[Entries from a pointing dataset]
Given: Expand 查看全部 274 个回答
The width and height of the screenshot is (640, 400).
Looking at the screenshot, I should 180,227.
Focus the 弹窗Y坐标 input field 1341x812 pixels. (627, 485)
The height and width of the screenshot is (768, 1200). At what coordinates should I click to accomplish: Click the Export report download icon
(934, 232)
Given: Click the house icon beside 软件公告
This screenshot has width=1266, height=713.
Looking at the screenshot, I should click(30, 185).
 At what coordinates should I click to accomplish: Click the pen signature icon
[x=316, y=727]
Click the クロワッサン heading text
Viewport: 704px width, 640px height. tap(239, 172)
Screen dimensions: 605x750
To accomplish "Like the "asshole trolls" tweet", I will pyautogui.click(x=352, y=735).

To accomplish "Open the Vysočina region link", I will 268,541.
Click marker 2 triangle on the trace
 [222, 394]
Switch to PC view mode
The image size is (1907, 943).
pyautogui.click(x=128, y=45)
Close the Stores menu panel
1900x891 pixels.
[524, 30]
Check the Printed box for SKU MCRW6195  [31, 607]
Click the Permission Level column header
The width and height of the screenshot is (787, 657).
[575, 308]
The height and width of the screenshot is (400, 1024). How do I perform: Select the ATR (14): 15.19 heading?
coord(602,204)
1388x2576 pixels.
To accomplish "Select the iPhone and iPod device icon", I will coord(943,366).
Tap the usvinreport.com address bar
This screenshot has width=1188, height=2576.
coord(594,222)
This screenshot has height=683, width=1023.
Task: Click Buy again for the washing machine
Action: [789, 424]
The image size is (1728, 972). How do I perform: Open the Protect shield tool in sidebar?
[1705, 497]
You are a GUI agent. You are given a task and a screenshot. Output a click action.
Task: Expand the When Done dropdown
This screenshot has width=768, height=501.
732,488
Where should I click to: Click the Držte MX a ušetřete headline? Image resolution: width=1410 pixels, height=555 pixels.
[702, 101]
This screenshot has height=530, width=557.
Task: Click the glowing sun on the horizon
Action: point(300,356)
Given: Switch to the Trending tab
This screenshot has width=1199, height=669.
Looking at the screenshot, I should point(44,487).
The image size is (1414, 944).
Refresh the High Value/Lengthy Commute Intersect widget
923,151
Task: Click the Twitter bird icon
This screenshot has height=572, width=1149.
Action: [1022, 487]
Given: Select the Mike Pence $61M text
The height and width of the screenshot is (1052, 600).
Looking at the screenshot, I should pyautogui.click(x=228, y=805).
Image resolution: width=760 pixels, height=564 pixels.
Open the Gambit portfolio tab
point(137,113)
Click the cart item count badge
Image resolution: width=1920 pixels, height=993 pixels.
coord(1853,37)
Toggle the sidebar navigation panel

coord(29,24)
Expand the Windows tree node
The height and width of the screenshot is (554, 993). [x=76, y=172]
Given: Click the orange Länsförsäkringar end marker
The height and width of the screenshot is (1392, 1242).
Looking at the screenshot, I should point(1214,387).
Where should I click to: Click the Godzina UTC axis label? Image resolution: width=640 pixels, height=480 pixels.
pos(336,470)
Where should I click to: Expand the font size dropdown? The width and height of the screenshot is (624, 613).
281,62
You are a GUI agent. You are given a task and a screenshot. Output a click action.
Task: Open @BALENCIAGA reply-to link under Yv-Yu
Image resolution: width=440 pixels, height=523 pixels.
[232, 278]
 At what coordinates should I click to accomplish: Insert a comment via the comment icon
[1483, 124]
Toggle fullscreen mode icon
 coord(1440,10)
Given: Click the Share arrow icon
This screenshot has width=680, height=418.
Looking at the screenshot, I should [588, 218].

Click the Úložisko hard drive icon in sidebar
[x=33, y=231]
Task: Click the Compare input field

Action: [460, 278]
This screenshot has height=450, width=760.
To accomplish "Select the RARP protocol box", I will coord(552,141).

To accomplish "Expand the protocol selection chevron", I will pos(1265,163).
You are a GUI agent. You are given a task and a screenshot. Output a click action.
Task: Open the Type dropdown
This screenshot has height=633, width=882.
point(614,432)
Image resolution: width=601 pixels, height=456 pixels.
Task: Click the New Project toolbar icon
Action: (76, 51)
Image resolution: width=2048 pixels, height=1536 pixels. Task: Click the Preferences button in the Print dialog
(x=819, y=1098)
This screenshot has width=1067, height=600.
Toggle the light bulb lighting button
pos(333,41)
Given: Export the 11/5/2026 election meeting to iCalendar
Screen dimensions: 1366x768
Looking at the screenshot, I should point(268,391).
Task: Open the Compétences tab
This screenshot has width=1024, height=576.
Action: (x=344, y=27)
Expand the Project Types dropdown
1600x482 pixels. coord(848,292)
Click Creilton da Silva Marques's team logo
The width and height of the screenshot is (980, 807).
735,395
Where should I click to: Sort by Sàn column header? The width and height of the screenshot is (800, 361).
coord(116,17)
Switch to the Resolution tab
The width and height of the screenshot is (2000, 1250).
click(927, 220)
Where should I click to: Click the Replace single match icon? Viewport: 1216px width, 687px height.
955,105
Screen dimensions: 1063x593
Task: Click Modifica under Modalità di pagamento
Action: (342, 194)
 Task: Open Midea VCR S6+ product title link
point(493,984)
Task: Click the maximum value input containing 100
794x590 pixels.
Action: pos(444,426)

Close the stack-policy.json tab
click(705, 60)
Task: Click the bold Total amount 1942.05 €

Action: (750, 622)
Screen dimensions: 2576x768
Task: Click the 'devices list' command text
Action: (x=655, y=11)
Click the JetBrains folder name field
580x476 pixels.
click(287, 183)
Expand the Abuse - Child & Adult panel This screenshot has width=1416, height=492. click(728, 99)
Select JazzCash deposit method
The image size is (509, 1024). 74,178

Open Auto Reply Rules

**Task goal**
Please rewrite every one of the entries above with "How do I perform" changed to "How can I perform", keeping everything else the same.

**Complete answer**
Given: Expand 查看全部 274 个回答
The width and height of the screenshot is (640, 400).
Looking at the screenshot, I should 180,227.
Focus the 弹窗Y坐标 input field 1341x812 pixels. (627, 485)
The height and width of the screenshot is (768, 1200). At what coordinates should I click to accomplish: Click the Export report download icon
(934, 232)
Given: Click the house icon beside 软件公告
This screenshot has width=1266, height=713.
Looking at the screenshot, I should click(30, 185).
 At what coordinates should I click to accomplish: Click the pen signature icon
[x=316, y=727]
Click the クロワッサン heading text
Viewport: 704px width, 640px height. tap(239, 172)
Screen dimensions: 605x750
To accomplish "Like the "asshole trolls" tweet", I will pyautogui.click(x=352, y=735).

To accomplish "Open the Vysočina region link", I will 268,541.
Click marker 2 triangle on the trace
 [222, 394]
Switch to PC view mode
The image size is (1907, 943).
pyautogui.click(x=128, y=45)
Close the Stores menu panel
1900x891 pixels.
[524, 30]
Check the Printed box for SKU MCRW6195  [31, 607]
Click the Permission Level column header
The width and height of the screenshot is (787, 657).
[575, 308]
The height and width of the screenshot is (400, 1024). How can I perform: Select the ATR (14): 15.19 heading?
coord(602,204)
1388x2576 pixels.
To accomplish "Select the iPhone and iPod device icon", I will coord(943,366).
Tap the usvinreport.com address bar
This screenshot has width=1188, height=2576.
coord(594,222)
This screenshot has height=683, width=1023.
Task: Click Buy again for the washing machine
Action: [789, 424]
The image size is (1728, 972). How can I perform: Open the Protect shield tool in sidebar?
[1705, 497]
You are a GUI agent. You are given a task and a screenshot. Output a click action.
Task: Expand the When Done dropdown
This screenshot has width=768, height=501.
732,488
Where should I click to: Click the Držte MX a ušetřete headline? Image resolution: width=1410 pixels, height=555 pixels.
[702, 101]
This screenshot has height=530, width=557.
Task: Click the glowing sun on the horizon
Action: point(300,356)
Given: Switch to the Trending tab
This screenshot has width=1199, height=669.
Looking at the screenshot, I should point(44,487).
The image size is (1414, 944).
Refresh the High Value/Lengthy Commute Intersect widget
923,151
Task: Click the Twitter bird icon
This screenshot has height=572, width=1149.
Action: [1022, 487]
Given: Select the Mike Pence $61M text
The height and width of the screenshot is (1052, 600).
Looking at the screenshot, I should pyautogui.click(x=228, y=805).
Image resolution: width=760 pixels, height=564 pixels.
Open the Gambit portfolio tab
point(137,113)
Click the cart item count badge
Image resolution: width=1920 pixels, height=993 pixels.
coord(1853,37)
Toggle the sidebar navigation panel

coord(29,24)
Expand the Windows tree node
The height and width of the screenshot is (554, 993). [x=76, y=172]
Given: Click the orange Länsförsäkringar end marker
The height and width of the screenshot is (1392, 1242).
Looking at the screenshot, I should point(1214,387).
Where should I click to: Click the Godzina UTC axis label? Image resolution: width=640 pixels, height=480 pixels.
pos(336,470)
Where should I click to: Expand the font size dropdown? The width and height of the screenshot is (624, 613).
281,62
You are a GUI agent. You are given a task and a screenshot. Output a click action.
Task: Open @BALENCIAGA reply-to link under Yv-Yu
Image resolution: width=440 pixels, height=523 pixels.
[232, 278]
 At what coordinates should I click to accomplish: Insert a comment via the comment icon
[1483, 124]
Toggle fullscreen mode icon
 coord(1440,10)
Given: Click the Share arrow icon
This screenshot has width=680, height=418.
Looking at the screenshot, I should [588, 218].

Click the Úložisko hard drive icon in sidebar
[x=33, y=231]
Task: Click the Compare input field

Action: [460, 278]
This screenshot has height=450, width=760.
To accomplish "Select the RARP protocol box", I will coord(552,141).

To accomplish "Expand the protocol selection chevron", I will pos(1265,163).
You are a GUI agent. You are given a task and a screenshot. Output a click action.
Task: Open the Type dropdown
This screenshot has height=633, width=882.
point(614,432)
Image resolution: width=601 pixels, height=456 pixels.
Task: Click the New Project toolbar icon
Action: (76, 51)
Image resolution: width=2048 pixels, height=1536 pixels. Task: Click the Preferences button in the Print dialog
(x=819, y=1098)
This screenshot has width=1067, height=600.
Toggle the light bulb lighting button
pos(333,41)
Given: Export the 11/5/2026 election meeting to iCalendar
Screen dimensions: 1366x768
Looking at the screenshot, I should point(268,391).
Task: Open the Compétences tab
This screenshot has width=1024, height=576.
Action: (x=344, y=27)
Expand the Project Types dropdown
1600x482 pixels. coord(848,292)
Click Creilton da Silva Marques's team logo
The width and height of the screenshot is (980, 807).
735,395
Where should I click to: Sort by Sàn column header? The width and height of the screenshot is (800, 361).
coord(116,17)
Switch to the Resolution tab
The width and height of the screenshot is (2000, 1250).
click(927, 220)
Where should I click to: Click the Replace single match icon? Viewport: 1216px width, 687px height.
955,105
Screen dimensions: 1063x593
Task: Click Modifica under Modalità di pagamento
Action: (342, 194)
 Task: Open Midea VCR S6+ product title link
point(493,984)
Task: Click the maximum value input containing 100
794x590 pixels.
Action: pos(444,426)

Close the stack-policy.json tab
click(705, 60)
Task: Click the bold Total amount 1942.05 €

Action: (750, 622)
Screen dimensions: 2576x768
Task: Click the 'devices list' command text
Action: (x=655, y=11)
Click the JetBrains folder name field
580x476 pixels.
click(287, 183)
Expand the Abuse - Child & Adult panel This screenshot has width=1416, height=492. click(728, 99)
Select JazzCash deposit method
The image size is (509, 1024). 74,178

Open Auto Reply Rules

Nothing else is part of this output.